Recently, our long-time friend and community stalwart, we’ll call him Bob (not his real name), was in distress. We used to see him around town, or at Friday night “church” at our local watering hole, but we hadn’t seen him for a while. We just figured he doesn’t go out much anymore.
It’s hard to know the actual chain of events, but essentially, Bob, who is our age and lives alone, had fallen and couldn’t get up, just like the old commercial. He doesn’t really know how long he was on the floor. He says he was screaming for help. He also says he had NPR at top volume on his radio. He also says he was “visited” by an elderly Black woman who sat in the corner, and that a large group of people moved in with him. Neither the old woman nor the group would talk to him, though he remembers talking to them. He says he was on the floor for 3 days, and that he hadn’t had anything to eat or drink for at least that long, probably longer. And he either fell once or more than once.
Finally, a neighbor in the complex heard Bob yelling, found a manager with a key, and went in. They got him up in a chair, and he called our friend L. She called us, and we all converged on Bob’s apartment. Somehow, though he’s typically a pretty stubborn guy, we talked him into going into the ER, “just to check him over.” He needed help to stand and walk. Of course they admitted him.
We never got the straight scoop from the docs, but it seems his heart enzymes (he’d had a previous heart attack and had ended up on a ventilator that time—a very narrow escape) and his kidney function were wonky, and that at some point, he’d broken his tailbone. He was down almost to my high school weight (I looked damn fine in HS, but on Bob it’s skeletal) and was completely dehydrated. He may have been living on Coke and Camels for a while before this.
While Bob was in the hospital inching back from the brink, we all went over and cleaned his apartment, enough to make it a safer place to live. Bob hadn’t had much strength for a good long while, so things had been piling up around him. He’d been too weak to get very far, even around his apartment, and he hadn’t been able stand at the stove and cook. He didn’t have a microwave. Even if he had been able to cook, he’d lost enough weight so that his teeth no longer fit. At this point, he looked like he’d been living under the Dakota Street bridge, and he was so weak, he needed help to get up from a chair. I’m sure no one in the hospital would have believed that Bob is among the most talented folks we know...book…cover….
We never dreamed the powers/angels would allow him to go back home again and live alone.
But after 2 days in the hospital, they sent him home. And here’s the rub: While we were getting him settled back in his apartment, a family gathered down the hall outside another apartment. Soon the police arrived. Then the coroner. What started as a “welfare check” became an “unattended death.” I suppose this brought back my horror when some years ago, they found my friend and former paramour Dave dead on his toilet, in his house where he lived alone. He’d been there a couple days. There are other stories I could tell of family and friends who died alone, but you get the idea.

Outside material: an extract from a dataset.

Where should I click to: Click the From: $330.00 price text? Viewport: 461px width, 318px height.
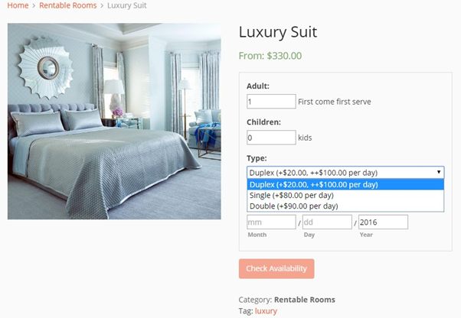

So here’s my real point: I’m not afraid to die. I know we’re all headed there from the day we’re born, and that in a philosophical sense, we’re each alone when we go. BUT, I don’t want to be an “unattended death”—to be discovered after days (or longer), discarded, alone. And it’s not that I care about the state of my body once I don’t need it anymore, and maybe I won’t care about anything else at that point; it’s just that I believe we each deserve to leave this life in some measure of love, or at least with company to say bon voyage.
For now, our “Bob Team” has come up with a daily call schedule to check on Bob. Home Health will set up visits with him starting next week, IF he’ll agree to it. Did I mention he’s stubborn?
I can’t tell you how grateful I am to live in my Little Town community, with friends who I know will check on me if I go silent for too long. I wish that the person down the hall from Bob had had someone who missed her/him sooner—there’s no blame here; we all just assume things are okay until they’re not. But it’s a powerful reminder for us all not to wait. Call. Stop by. Send someone over. Don’t be afraid to get involved. Because regardless of age, it takes a village—all of us—to raise a villager.
Speaking so well for all of us in the village. Keep us all close.